==== Rows ====
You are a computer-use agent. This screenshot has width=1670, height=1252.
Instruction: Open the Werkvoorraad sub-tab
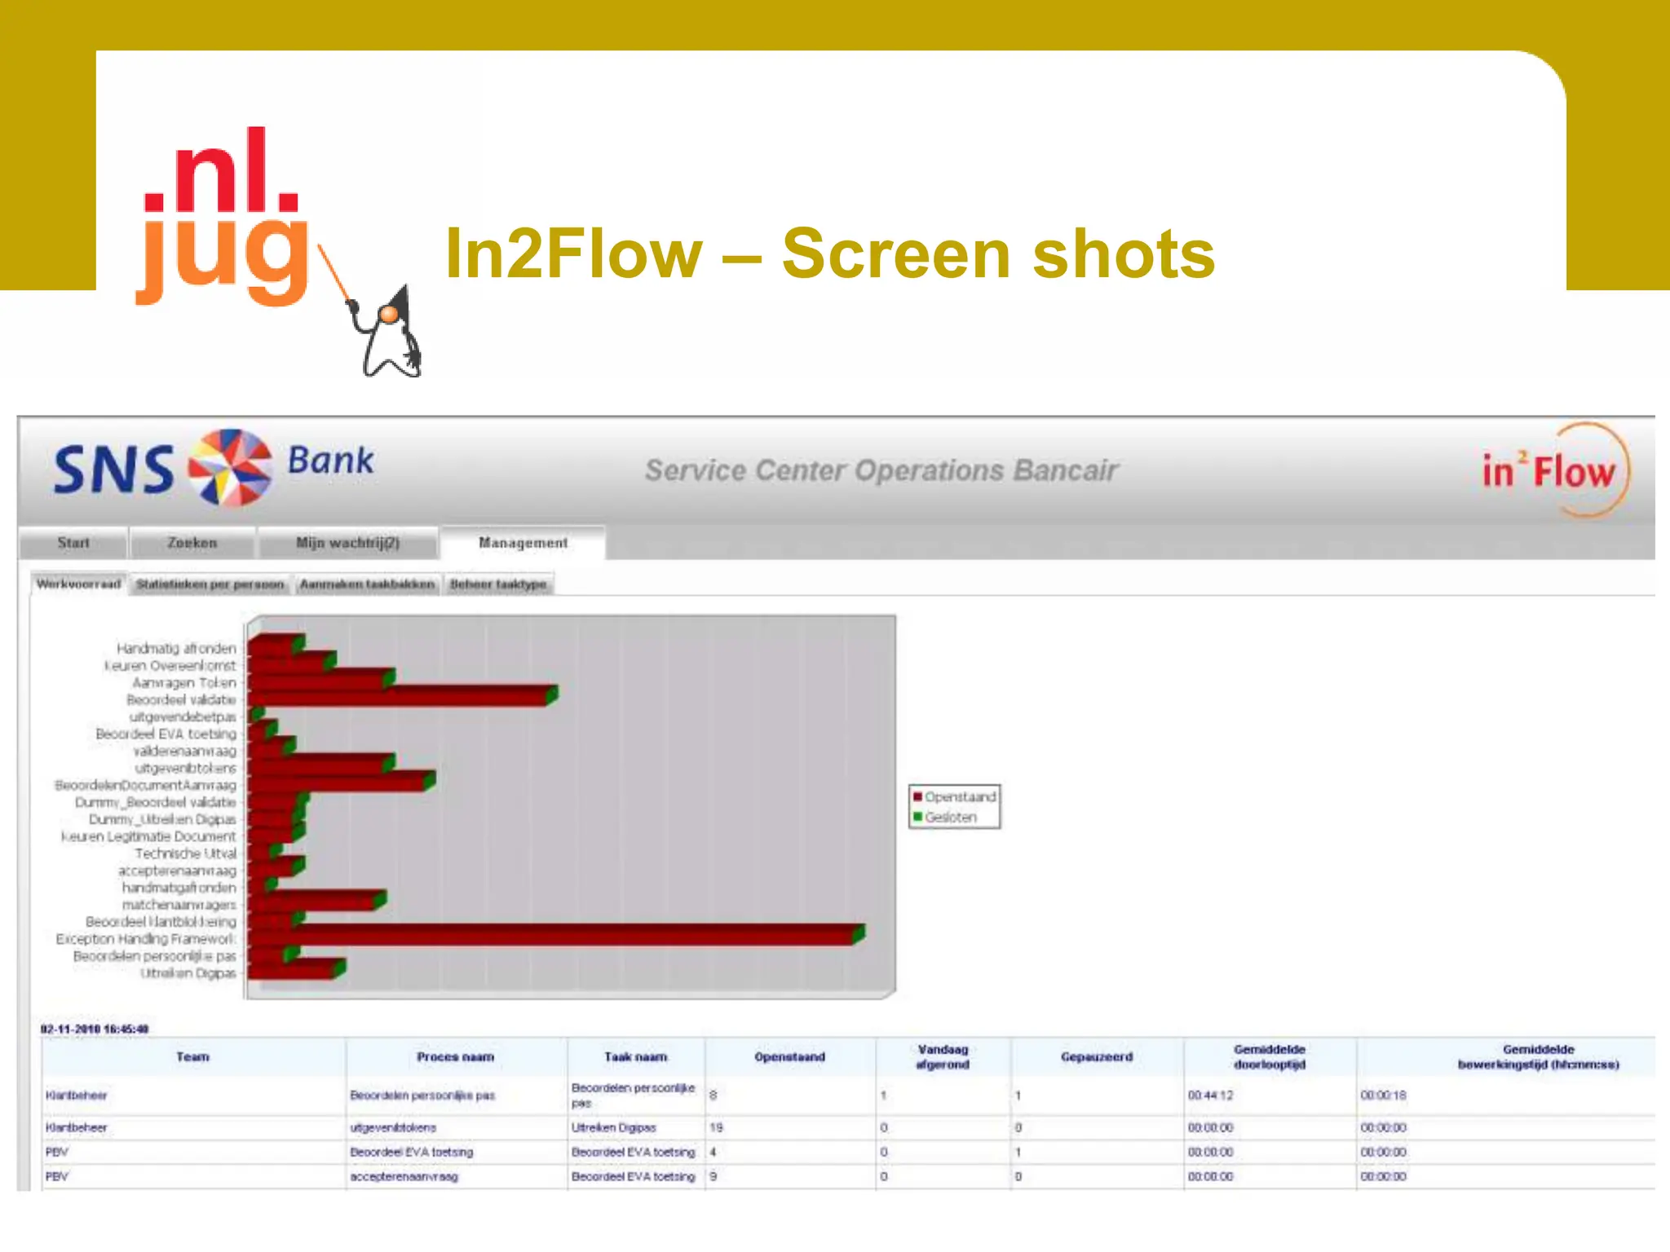click(x=79, y=584)
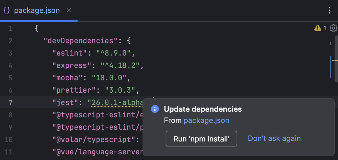This screenshot has height=160, width=338.
Task: Click line number 2 in the gutter
Action: click(x=10, y=41)
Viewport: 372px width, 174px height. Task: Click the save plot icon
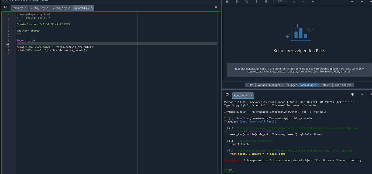click(x=227, y=2)
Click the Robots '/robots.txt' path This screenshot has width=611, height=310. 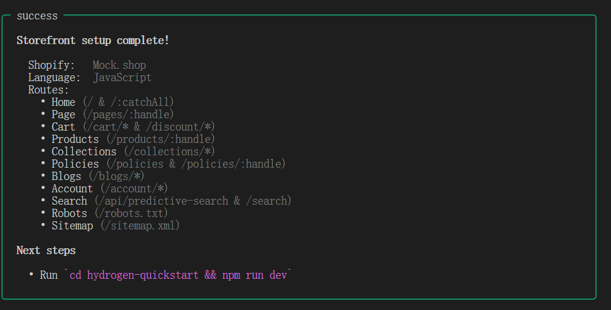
====
• What is expected
Write out all the records above word for word, leaving out the pictures.

• Complete answer
You are a computer-use agent. This screenshot has width=1670, height=1252.
Instruction: Open the Werkvoorraad sub-tab
click(x=79, y=584)
This screenshot has height=160, width=338.
Task: Click line number 2 in the gutter
Action: click(x=10, y=41)
Viewport: 372px width, 174px height. Task: Click the save plot icon
click(x=227, y=2)
Click the Robots '/robots.txt' path This screenshot has width=611, height=310. 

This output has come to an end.